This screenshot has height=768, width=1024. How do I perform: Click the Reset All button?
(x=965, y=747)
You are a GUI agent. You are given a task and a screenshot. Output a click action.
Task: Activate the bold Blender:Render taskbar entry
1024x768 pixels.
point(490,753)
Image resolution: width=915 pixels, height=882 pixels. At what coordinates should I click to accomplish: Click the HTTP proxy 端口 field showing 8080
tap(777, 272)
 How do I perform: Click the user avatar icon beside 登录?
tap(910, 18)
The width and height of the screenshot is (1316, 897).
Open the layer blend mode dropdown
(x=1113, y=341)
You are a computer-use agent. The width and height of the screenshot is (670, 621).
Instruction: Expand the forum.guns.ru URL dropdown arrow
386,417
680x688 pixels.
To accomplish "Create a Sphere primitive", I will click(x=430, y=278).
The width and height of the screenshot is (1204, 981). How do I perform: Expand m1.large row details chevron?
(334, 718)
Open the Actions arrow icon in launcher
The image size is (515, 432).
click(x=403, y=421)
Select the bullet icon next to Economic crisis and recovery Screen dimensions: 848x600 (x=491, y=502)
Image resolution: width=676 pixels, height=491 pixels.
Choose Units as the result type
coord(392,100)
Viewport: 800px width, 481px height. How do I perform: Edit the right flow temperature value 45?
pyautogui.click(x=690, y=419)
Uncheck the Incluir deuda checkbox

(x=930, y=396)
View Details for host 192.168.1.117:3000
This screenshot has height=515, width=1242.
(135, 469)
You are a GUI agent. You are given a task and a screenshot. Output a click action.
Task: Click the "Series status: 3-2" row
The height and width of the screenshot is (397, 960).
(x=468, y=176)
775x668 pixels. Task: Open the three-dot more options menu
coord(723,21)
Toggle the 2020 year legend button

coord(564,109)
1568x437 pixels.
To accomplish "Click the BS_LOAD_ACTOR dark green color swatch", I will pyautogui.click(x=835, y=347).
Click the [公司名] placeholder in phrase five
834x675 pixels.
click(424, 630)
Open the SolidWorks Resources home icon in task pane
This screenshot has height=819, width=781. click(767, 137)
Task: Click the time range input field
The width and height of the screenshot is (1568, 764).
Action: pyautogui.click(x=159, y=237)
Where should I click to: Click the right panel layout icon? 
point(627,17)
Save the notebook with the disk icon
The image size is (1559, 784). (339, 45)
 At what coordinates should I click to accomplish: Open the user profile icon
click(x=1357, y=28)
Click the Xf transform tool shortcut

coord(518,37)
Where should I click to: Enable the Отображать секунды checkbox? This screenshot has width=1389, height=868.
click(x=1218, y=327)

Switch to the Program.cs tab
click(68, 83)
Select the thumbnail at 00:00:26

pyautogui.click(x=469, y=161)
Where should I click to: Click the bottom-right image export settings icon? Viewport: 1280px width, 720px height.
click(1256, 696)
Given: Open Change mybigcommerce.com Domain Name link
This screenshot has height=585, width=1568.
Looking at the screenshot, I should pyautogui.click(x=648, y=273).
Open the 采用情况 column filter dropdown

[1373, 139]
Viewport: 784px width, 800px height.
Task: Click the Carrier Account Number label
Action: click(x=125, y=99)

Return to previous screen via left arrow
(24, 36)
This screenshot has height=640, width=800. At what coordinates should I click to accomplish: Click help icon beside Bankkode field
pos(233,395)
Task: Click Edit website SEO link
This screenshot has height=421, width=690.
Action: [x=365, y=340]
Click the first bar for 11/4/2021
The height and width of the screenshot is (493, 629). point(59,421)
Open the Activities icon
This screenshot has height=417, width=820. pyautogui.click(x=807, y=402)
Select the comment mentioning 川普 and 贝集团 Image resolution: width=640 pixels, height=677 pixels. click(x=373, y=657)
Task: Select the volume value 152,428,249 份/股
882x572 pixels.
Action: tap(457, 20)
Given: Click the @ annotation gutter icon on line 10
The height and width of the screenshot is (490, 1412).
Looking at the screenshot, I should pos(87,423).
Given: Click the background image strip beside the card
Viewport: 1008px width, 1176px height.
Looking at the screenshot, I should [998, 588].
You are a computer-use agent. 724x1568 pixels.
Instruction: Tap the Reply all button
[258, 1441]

**Brief:**
Pull every line containing "computer" from the entries above and copy it.

**Written answer:**
You are a computer-use agent. The width and height of the screenshot is (670, 621).
You are a computer-use agent. 724x1568 pixels.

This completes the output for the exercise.